Where To Now, Moo-Cow?

Where To Now, Moo-Cow?

Best 2011 milk prices may be past; still better than 2010.

Milk and dairy product prices have been strong into mid-July. But Jim Dunn, Penn State Extension ag economist, expects lower prices for the rest of this year.

June's Pennsylvania all-milk price was $22.80 per hundredweight – up 70 cents from May and $1.30 from April. But the combination of milk futures prices and building inventories of butter, cheese and whey products imply a Pennsylvania all-milk price for the rest of 2011 of $21.77.

For the entire year, the forecasted average is $21.55. That's still $3.27 above the 2010 average price – much better than the comparable months of 2010, points out Dunn.

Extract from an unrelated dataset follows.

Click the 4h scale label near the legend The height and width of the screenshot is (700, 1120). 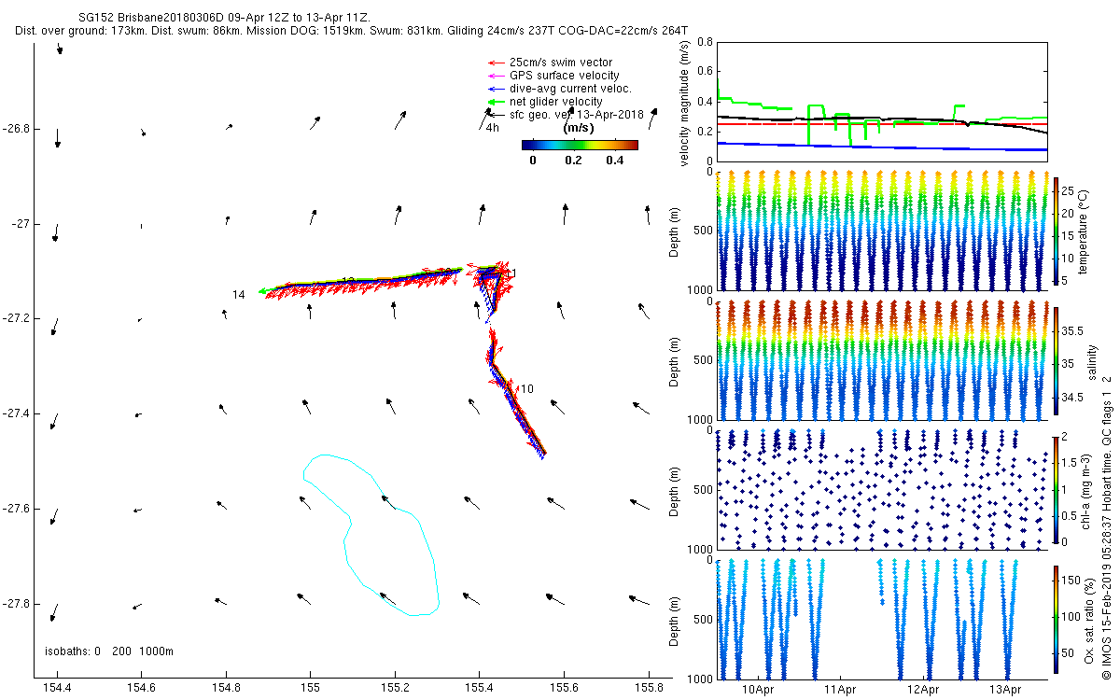pyautogui.click(x=492, y=128)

Milk and dairy product prices have been strong through mid-July.

Despite our own dithering about the debt limit and the budget deficit, Europe's worsening woes are weakening the Euro's value compared to the U.S. greenback. "Europe faces the same challenges we do with too many potential pensioners compared to the workforce, a loss of manufacturing jobs, and inability or unwillingness of the government to reduce entitlements."

That's one reason U.S. dairy exports seem to be weakening, and contributing to the lower milk prices predicted through year-end. Dairy imports should remain weak for the remainder of 2011, which will help milk prices.

Penn State's measure of income over feed costs dropped five cents per cow per day in June to $9.10/. The higher feed costs were due an 82-cent-per-bushel rise in corn prices, plus smaller increases in hay prices. The soybean meal price fell in June.

Nationally, milk production still is growing faster than the milk-drinking population. As long as exports continue to grow, this isn't a problem. But, domestic per capita consumption of dairy products won't increase enough to absorb the extra milk if exports fall. So you know where this will potentially lead.

Retail milk prices have risen 31% over the 11 years. That's slightly less than the overall consumer price index increase of 34%. Farm milk prices have risen by 81% during this period, reflecting that farm milk prices are very high right now.